FIG. 3.

(A) Dimerization level and thermal stability of the viral RNA isolated from BH10, Δ271–273, and Δ247 viruses, respectively, containing 1.5 × 10¹², 4.5 × 10¹², and 4.5 × 10¹² CAp24. Samples were dissolved in 8 μl of buffer S (10 mM Tris [pH 7.5], 100 mM NaCl, 1 mM EDTA, and 1% sodium dodecyl sulfate) and incubated at the temperatures indicated for 10 min (samples in lanes 1 and 5 were left on ice for 10 min).

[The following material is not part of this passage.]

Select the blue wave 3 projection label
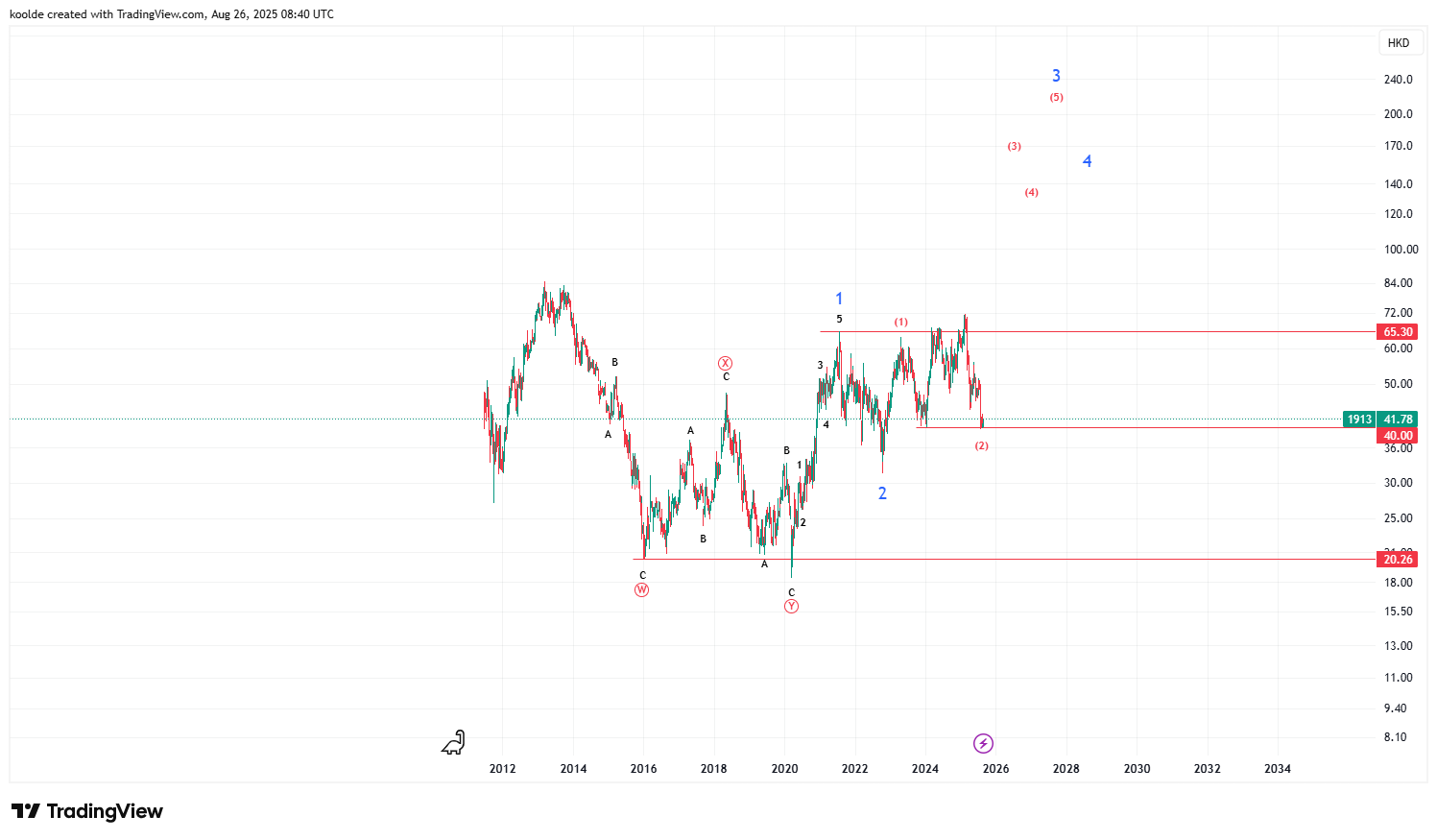The width and height of the screenshot is (1437, 840). click(x=1056, y=76)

After the incubations, all samples were loaded without delay and with the voltage on. After electrophoresis (70 V; 4 h; 1% agarose in TBE₂ [89 mM Tris, 89 mM borate, and 2 mM EDTA] at 4°C), the samples were Northern blotted, hybridized, and autoradiographed for 4 h. (B) Lanes 1 to 5: dimerization level of viral RNA isolated from BH10, Δ274–277, Δ243–246, and Δ248–256 viruses, respectively, containing 3.6 × 10¹², 7.1 × 10¹², 7.1 × 10¹², 8.6 × 10¹², and 4 × 10¹² CAp24; experimental conditions were unchanged except for 0.8% agarose in lanes 1 to 3, and autoradiographic exposures of, respectively, 1 h (lanes 1 to 3) and 2 h 10 min (lanes 4 to 5). Lane 6: BH10 viral RNA electrophoresed (45 V, 3 h 10 min, 1% agarose in TBE₂) in a room maintained at 27°C, i.e., under conditions where only tight dimers of partial HIV-1 RNA transcripts remain dimeric. Each lane represents a different transfection. Densitometry of lanes 1, 5, and 9 of panel A, lanes 1 to 5 of panel B, and equivalent lanes from other Northern blots indicate that Δ271–273, Δ247, Δ274–277, Δ243–246, and Δ248–256 viruses package genomic RNA, respectively, 44% ± 4%, 65% ± 11%, 40%± 6%, 25% ± 4%, and 40% ± 6% as well as BH10. Abbreviations: d, dimeric RNA; m, monomer.